There are basically six avenues available to your personal creditor (you can quibble with my lumping and grouping of remedies to get a different number and I'm sure there are one or two I have omitted):

  1. Impose a "charging order" upon the LLC or garnish amounts that the LLC owes to you. (A 'charging order" includes future amounts that will come due, a garnishment pertains to amounts that are currently enforceable debts that you are owed from the LLC.) Basically this involves tapping your income stream from the LLC much as you might garnish wages. Typically 100% of the amount distributed from the LLC would be subject to diversion to the creditor. This remedy is almost always available to a creditor of an LLC owner.

  2. Execute upon and seize your membership interest in the LLC much as you would on shares of stock in a large publicly held company. The creditor gets your ownership interest in the LLC as property for payment of the debt, and that LLC interest then, in turn, can be used potentially to either access the assets that the LLC owns or to force the dissolution of the LLC and related distribution of its assets to the owners (one of whom would be your personal creditor). Often the law regarding the availability of this remedy is undeveloped and unclear. The Court could also order you to turn over your membership interest in the LLC to the creditor, or to exercise your voting rights in the membership interest to take particular actions that you have a right to take.

  3. Attack the transfer of personal assets to the LLC as a fraudulent transfer made with an intent to conceal assets from present or future creditors, or to hinder collection of present or future debts. This remedy is almost always available. This remedy is also particularly likely to be utilized if the debt was in existence at the time of the transfer, if the assets transferred do not generate income, and if the assets transferred are used for personal benefit by the person transferring them to the LLC.

  4. Attack the LLC's very existence as an alter ego of you that should be ignored entirely. I am aware of bankruptcy court cases that do this in the case of single member LLCs. This is harder to argue in the case of multiple member LLCs where the other owners are distinct from you and not obligated on your personal debt. This is sometimes called "reverse veil piercing" and is expressly authorized by case law in most states that have considered the issue at all.

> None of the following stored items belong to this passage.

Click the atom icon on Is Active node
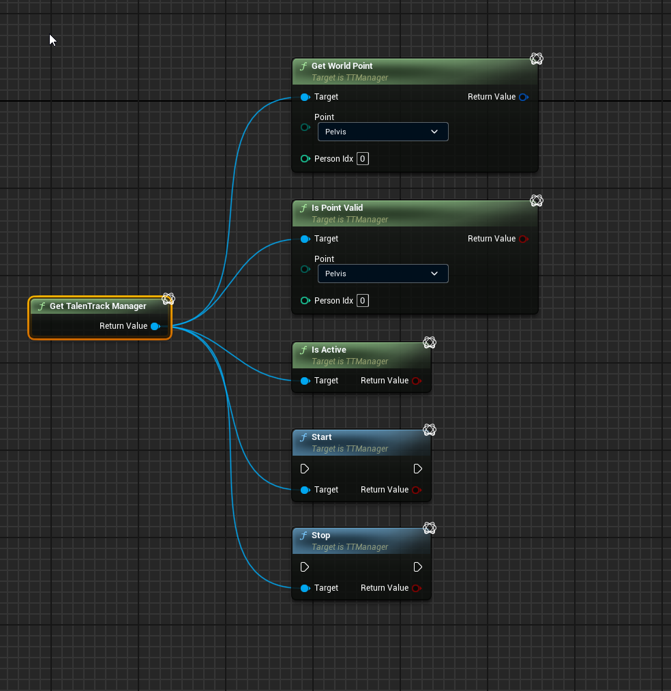Viewport: 671px width, 691px height. 430,342
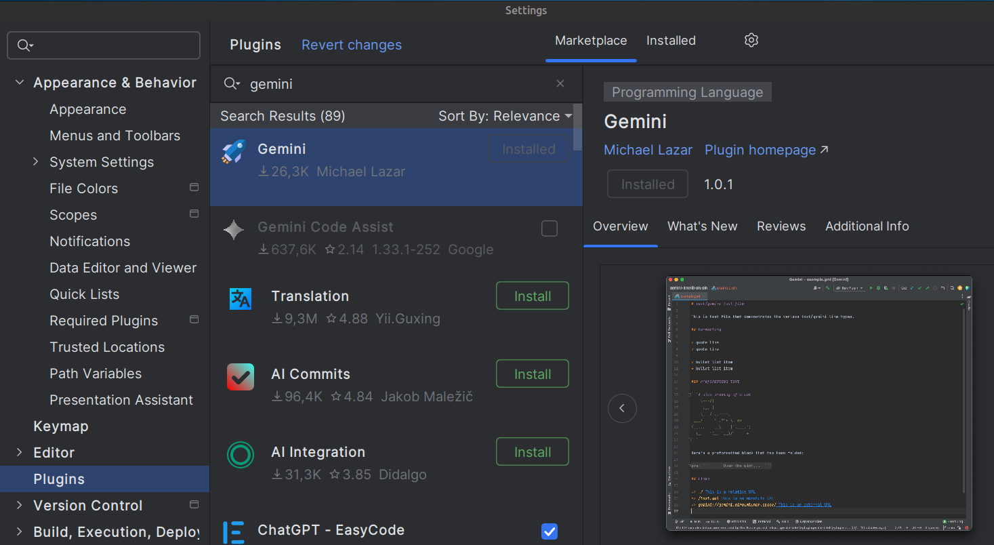Click the Gemini rocket plugin icon
Image resolution: width=994 pixels, height=545 pixels.
pyautogui.click(x=234, y=152)
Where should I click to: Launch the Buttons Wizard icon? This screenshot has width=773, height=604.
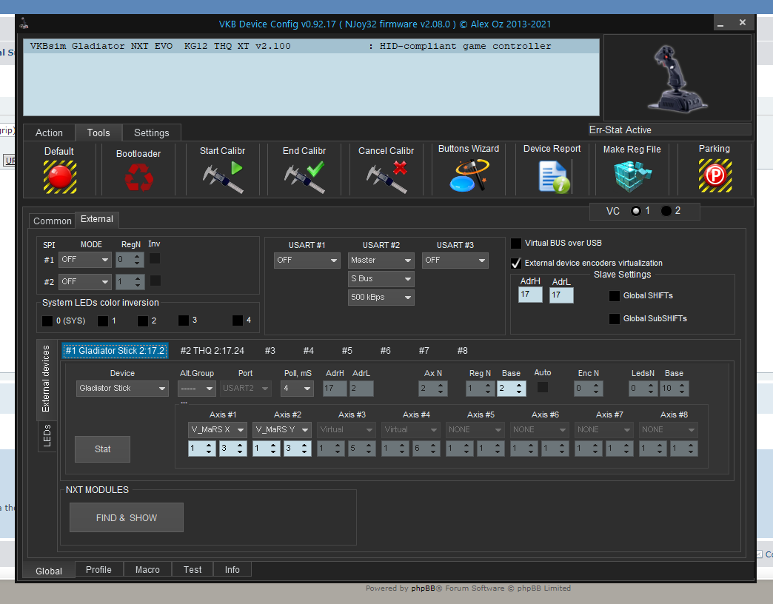click(x=469, y=176)
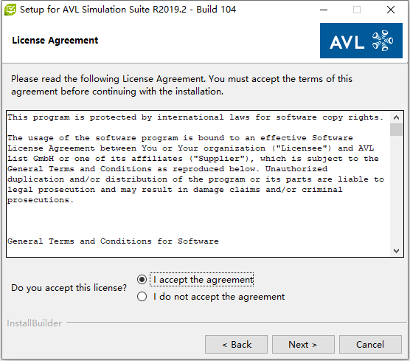Click the greyed-out maximize button
Screen dimensions: 410x361
357,10
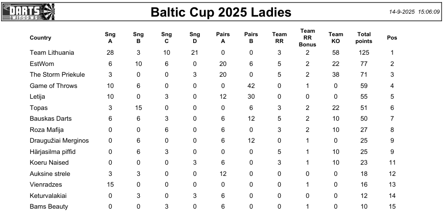
Task: Select the EstWom team name
Action: pos(42,64)
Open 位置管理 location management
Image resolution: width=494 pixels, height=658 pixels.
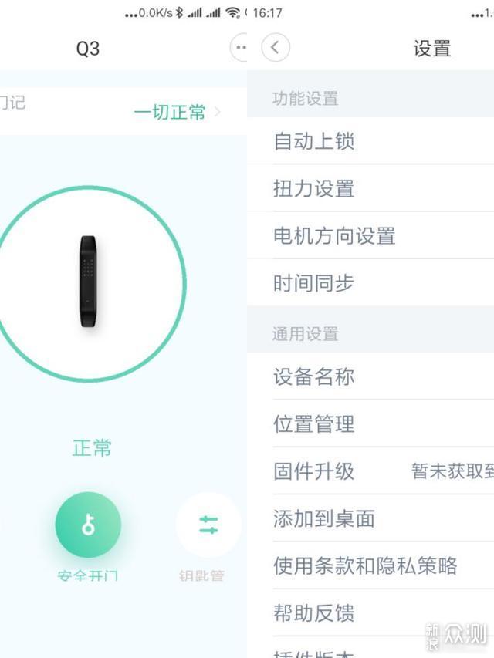(x=371, y=423)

  5. The court in which the judgment was entered could issue an order directing you, if you controlled the entity, to turn over the asset owned by the LLC to the creditor as an equitable remedy and injunction punishable by contempt of court if not honored (this is particularly common in child support and alimony judgment cases). This is generally not possible, however, in the case of an LLC in which you do not have a controlling interest and are instead a minority interest owner.

  6. The creditor could force you into an involuntary bankruptcy in which your membership interest in the LLC is distributed to creditors as an asset of the bankruptcy estate, in which case federal bankruptcy law would govern.

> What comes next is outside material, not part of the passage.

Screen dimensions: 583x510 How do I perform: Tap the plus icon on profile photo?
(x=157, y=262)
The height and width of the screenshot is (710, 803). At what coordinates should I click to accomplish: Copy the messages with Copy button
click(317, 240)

All of these remedies would ordinarily be pursued in the court where the money judgment against you was obtained by your personal creditor. This would as a default apply the law of the jurisdiction where the court is located.

But, it is plausible and maybe even likely that the court where the judgment was entered would consider the law of the state of formation of the LLC with respect to the first two remedies (LLC's are "formed" or "organized" in a jurisdiction, never "incorporated").

My language regarding choice of law is equivocal because modern choice of law rules are very vague and wishy washy and subject to manipulation. In the 19th century and early 20th century, choice of law rules were typically clear, bright line rules that left no doubt regarding which jurisdiction's law applied to a dispute. But, in the late 20th century, the law evolved and is now extremely vague in most cases, for example, stating that "the law with the most significant relationship" to a legal issue should be applied.